За работой он все еще ощущал свою бедность и неуверенность в новой обстановке, и его как-то успокаивало, что он на дворе не один. Он начал забывать о кладе под кроватью у Волента, и только иногда его обдавало жаром и во рту появлялась горечь. Его как-то не устраивало, что он стольким обязан своему помощнику. Было бы лучше, если бы все обстояло наоборот. Ланчарич — нет-нет, думалось Речану не без досады, — вложил в его дело намного больше, чем полагается приказчику.

После обеда они вдвоем обошли присутственные места, зашли и на электростанцию, чтобы им подключили электричество.

Вечером, когда женщины уже кончили уборку и приготовили все для сна, они вчетвером сели за стол и разрезали жареного гуся. Поужинали одной семьей. Ланчаричу эта совместная трапеза нравилась чрезвычайно, он вел себя сердечно и мило. Ему явно пришлось по душе и то, что жена Речана как будто невзначай заметила, какой он ловкий человек и торговец.

— Ведь правда? — обратилась она за подтверждением к мужу.

Речан согласно кивнул: мол, ясное дело, правда, — а сам подумал, что жена заговорила об этом преждевременно и поэтому некстати. Он внимательно посмотрел на нее, но ничего не добавил. А она сделала вид, что не заметила взгляда.

После ужина Волент сложил мясо в запеченную корзину и пошел обходить знакомых и старых покупателей, которые остались в городе.

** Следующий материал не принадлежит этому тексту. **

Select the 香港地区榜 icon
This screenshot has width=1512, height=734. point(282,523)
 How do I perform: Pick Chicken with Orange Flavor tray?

До полуночи разнес целую свинью, и не успели Речаны улечься и заснуть, в первый раз на новом месте, как у них уже лежал на столе первый барыш — несколько серебряных вещичек и кусков золотого лома.

— Этот Волент, Штево, как мама говорит, наше спасение, — сказала шепотом жена, вытягиваясь на постели. Тело у нее ныло от сегодняшнего каторжного труда. Они лежали на широкой супружеской кровати с массивными резными головками и глядели, засыпая, в незавешенные окна, за которыми уже простиралась синеватая тьма южной ночи. Они лежали под легкими шерстяными одеялами, но им не было холодно: вечером протопили печь. В соседней комнате спала дочь, а в щели под дверью плясал отблеск от огоньков в печке.

— Чую я, с ним мы разбогатеем, — продолжала жена, поскольку муж не отозвался.

— Как бы нам из-за него не влипнуть в неприятности с властями, как говорит твоя мать, — отозвался наконец мясник не без досады.

— А ты за ним доглядывай, и я глаз с него не спущу… Такого человека днем с огнем не сыщешь, как говорит мать, раз уж ты ее вспомнил, — добавила она немножко обиженно, так как муж иногда, забывшись, повторял изречения тещи с насмешкой.